So the link is to our suggested corrections in red pen (as suggested) which are things that were not properly transcribed. For example, when one of the members of the Committee pointed out that Mascot Towers was certified by the Council, I described it as a nya, nya, nya moment for private certifiers and not, as the transcript showed, naa naa naa. Given the way politicians behave in what they still like to call the Bear Pit of the Legislative Assembly, you would have thought those responsible for transcribing the recording would have heard nya, nya, nya before.

It’s clear already from that experience that the representatives of the Government, both Liberal and National party and the representatives of the Labor are more interested in applying more lipstick to the pig and are likely to be recommending a bigger, better funded, better staffed Building Commission than one bloke as a Building Commissioner and a few helpers. You never really know how courageous the representatives of political parties are in examining something their forebears did which is turned out to be hopeless and unmanageable.

But you never know, there is considerable merit in recreating the role of the Builders Licensing Board within a properly staffed and funded Building Commission and seeing how it goes. A more attractive looking pig.

Not as good as our submission to return it all to local government.

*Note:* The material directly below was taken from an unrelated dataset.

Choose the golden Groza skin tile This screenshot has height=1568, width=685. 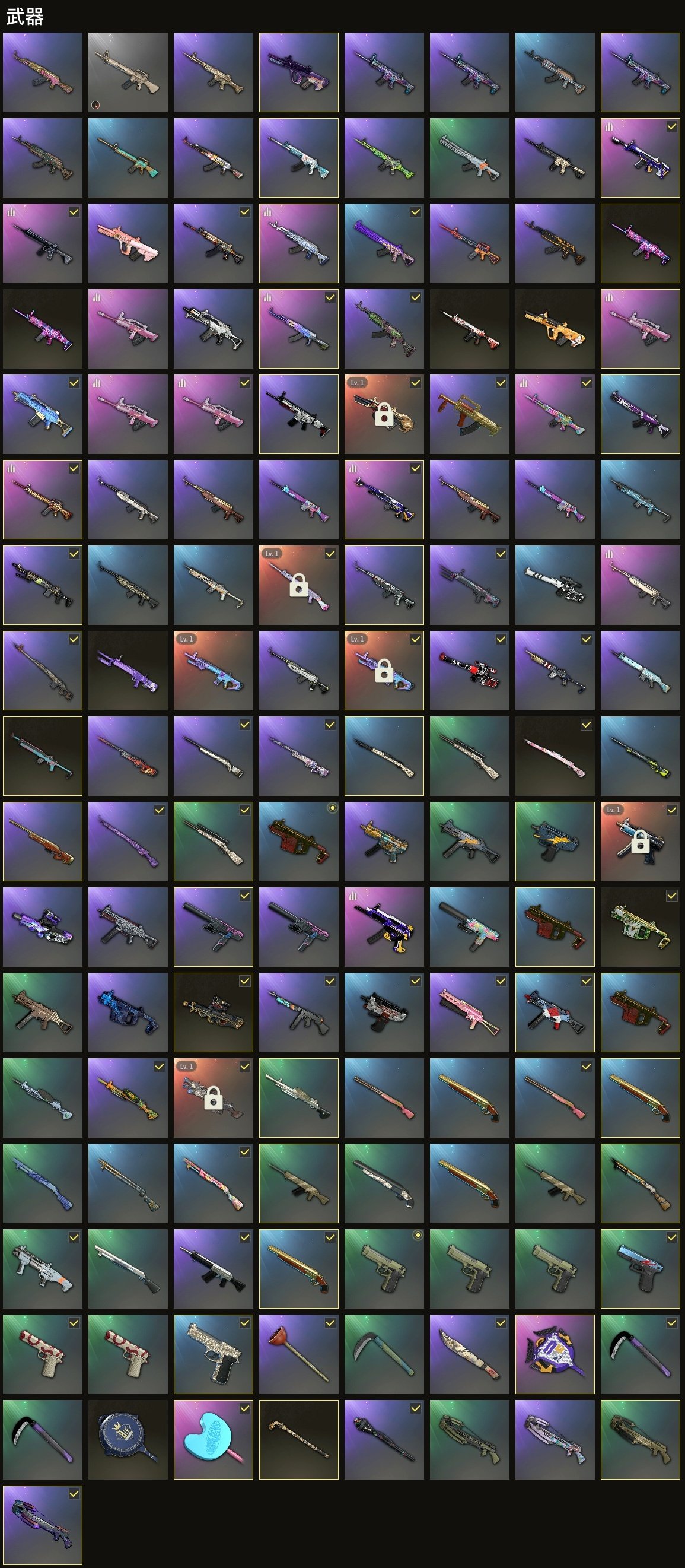[x=469, y=414]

More good directors sacked - a real bloodbath at Snowy Valleys

We’ve reported already to members about the decision by Narrabri GM Stewart Todd to sack our member Tony Meppem from his position of Director of Development and Economic Growth in February this year - another victim of the dreaded “no reason” termination with 38 weeks’ pay in lieu of notice.

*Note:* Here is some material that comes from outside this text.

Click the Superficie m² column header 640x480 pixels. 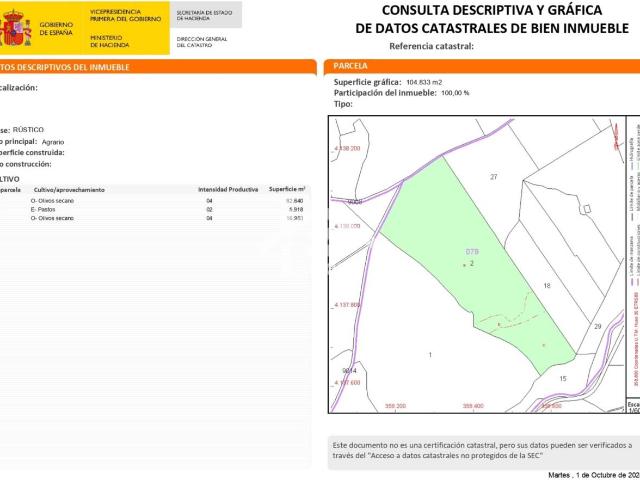pyautogui.click(x=287, y=189)
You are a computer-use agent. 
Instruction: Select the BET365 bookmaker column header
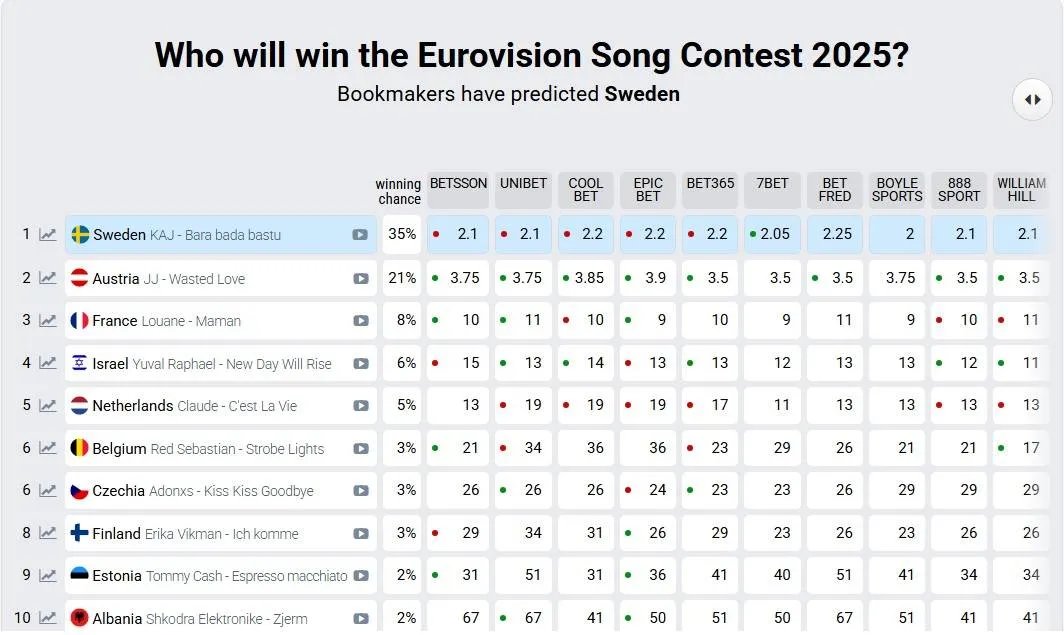click(x=710, y=190)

It is poor public policy, dreadful opaque governance and a waste of public money to have an employment arrangement that allows a GM to sack other senior staff without reason. We’ve been arguing this with the Government for decades now and it’s unarguable now that the standard contract allows employees to be unfairly sacked. We’ve lodged an application under section 106 Unfair Contracts of the Industrial Relations Act in the Supreme Court, listed for hearing on 15 November.

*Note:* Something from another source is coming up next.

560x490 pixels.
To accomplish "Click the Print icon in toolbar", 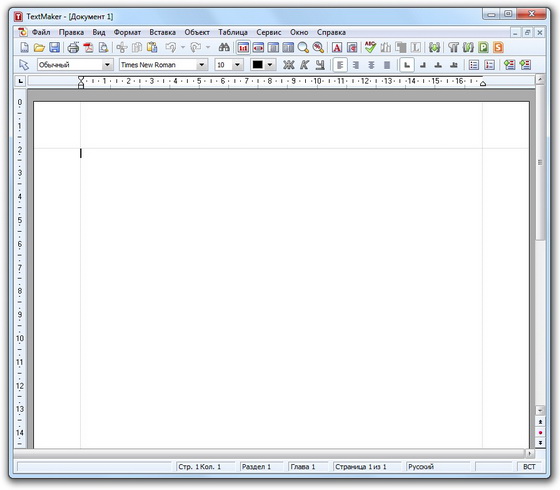I will (x=73, y=47).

The first argument will be a challenge by the GM at Narrabri of the Supreme Court’s jurisdiction to hear our application. The GM is an all-or-nothing kind of bloke but you do have to wonder why a first-time GM who has come up through the ranks, would want to deny senior staff the capacity to challenge their contract or their sacking.

And as the GM is also the President of Local Government Professionals (sic) it’s hard to imagine that they don’t believe there should be some jurisdiction somewhere to test the fairness of contracts and the appropriateness of sackings. LGPA is the old Local Government Managers and an organisation we’ve ridiculed over the years for not really knowing whether it’s an industrial organisation when it wants to dabble in award negotiations, or a professional lobby group when it wants to do something else.

The unions have more members who are general managers than LGPA and general managers themselves are in a distinct minority within the organisation and make up only four of the ten positions on the Board of Directors. We wonder, again, how this reflects on any policy positions about fairness in employment and job security. Time will tell but we see a potential conflict of interest here, don’t you? It is an important issue, because they will lobby the Minister and OLG about employment arrangements if they want to and they will be conflicted in developing a policy approach with GMs potentially wanting to retain unfair sacking of those below them, and those below them thinking it is appalling…

This is the GM’s quandary - wanting fair treatment of senior staff (and particularly GM’s) but at the same time wanting to retain the right as a GM to sack other senior staff unfairly and without reason.

Then, only in the last two weeks, Snowy Valleys GM Matthew Hyde (and surely it can’t be just a coincidence that he is also on the LGP Board) sacked all three directors, appearing on local television with some bushie councillors justifying the sackings on the basis that at some stage in the next nine months they will have a new structure to replace them. Blood everywhere and lots more than $300,000 spent with three lots of 38 week payments.

There are complications with Snowy Valley - there is a serious rift between councillors from former Tumbarumba and others on the merged body, there are public meetings at Tumbarumba (the last attracted more than 300 locals) calling to secede and the Council with a vast capital works budget will find doing it properly without three directors and their history and corporate knowledge will be a challenge.

We’ve had unfortunate experiences before with Mr Hyde. We had to file a dispute for a member with pre-merger entitlements on training from his days at the former Tumbarumba. It was a totally unnecessary dispute with totally unnecessary pressure (and even oblique threats from an acting Director) but Mr Hyde was not prepared to resolve it by making one phone call or email.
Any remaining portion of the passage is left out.